The protracted slowdown in global trade – which in part reflects increased scepticism about the benefits of globalization – points to the need for reform of the multilateral trading system. Maintaining a rules-based, inclusive and transparent trading system is critical to boosting global trade and supporting sustainable development, including the energy transition. Urgent reforms are needed to ensure that the World Trade Organization (WTO) can resolve disagreements among member countries, accelerate progress on global trade agreements, and tackle new challenges, including the growing use of trade restrictions.
Global progress in financing sustainable development remains slow and fragmented. With many developing countries in debt distress, urgent and more effective international cooperation and support is needed to restructure debt and address refinancing challenges. The Global Sovereign Debt Roundtable, established in February 2023, aims to facilitate collaboration between stakeholders and enable coordination, information-sharing and transparency. Efforts are under way to improve contractual clauses to prevent and more effectively resolve debt distress and crises. There is a need for more robust and effective multilateral initiatives that provide clarity regarding steps and timelines for processes, the provision of debt standstills during negotiations, and better ways to ensure adherence to the “comparability of treatment” principle among different creditors.
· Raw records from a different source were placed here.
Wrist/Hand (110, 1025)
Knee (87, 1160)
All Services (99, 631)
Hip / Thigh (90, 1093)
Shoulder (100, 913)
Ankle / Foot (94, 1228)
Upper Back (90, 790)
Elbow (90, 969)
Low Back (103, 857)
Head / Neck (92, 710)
Scaling up climate finance is crucial to combat the climate crisis. According to recent estimates, $150 trillion in investment will be needed by 2050 for energy transition technologies and infrastructure, with $5.3 trillion required annually to transform the global energy sector alone. However, climate finance remains far below the level required to limit the temperature rise to 1.5°C above pre-industrial levels, as set out in the Paris Agreement in 2015. The effective operationalization of the Loss and Damage Fund, formally adopted at the twenty-eighth Conference of the Parties to the United Nations Framework Convention on Climate Change (COP28), and the scaling up of financing commitments made in connection with this Fund will be critical for helping vulnerable countries cope with the impacts of climate disasters. Reducing fossil fuel subsidies, strengthening the role of multilateral development banks in climate finance, and promoting technology transfer to developing countries are vital for strengthening climate action worldwide.